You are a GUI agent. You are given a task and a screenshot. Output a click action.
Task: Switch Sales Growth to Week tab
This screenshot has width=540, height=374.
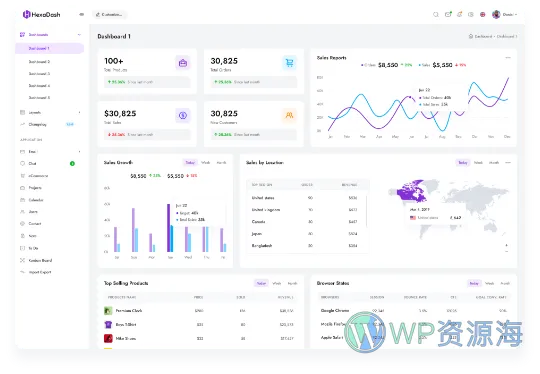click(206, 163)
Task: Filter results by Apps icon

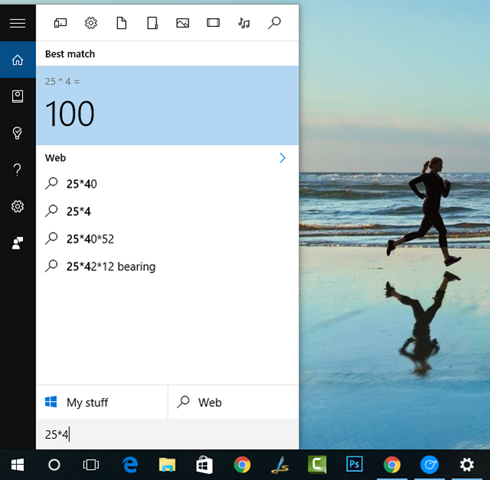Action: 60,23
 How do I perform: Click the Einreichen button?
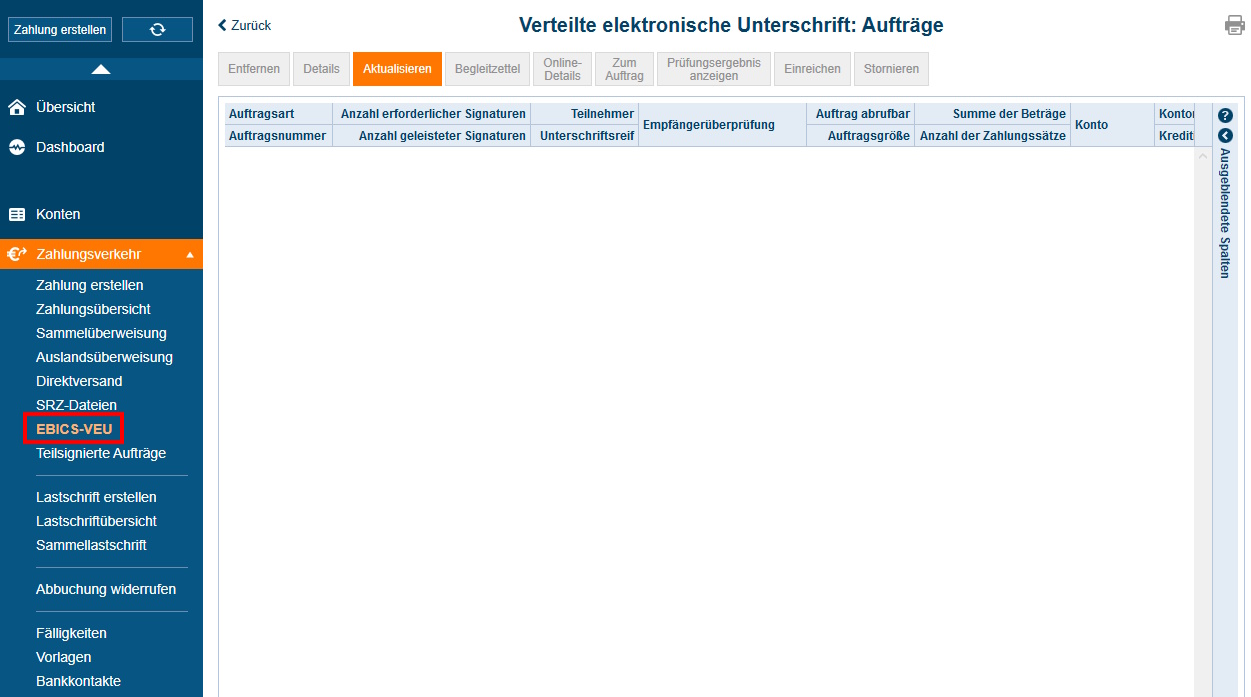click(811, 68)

#### [Aim of the exercise]
Retype, word for word, the line containing "This screenshot has width=540, height=374." and each line after it through the end of the data, leaving any picture out.

#### [Reply]
This screenshot has width=540, height=374.
click(206, 163)
Task: Filter results by Apps icon

Action: 60,23
 How do I perform: Click the Einreichen button?
click(811, 68)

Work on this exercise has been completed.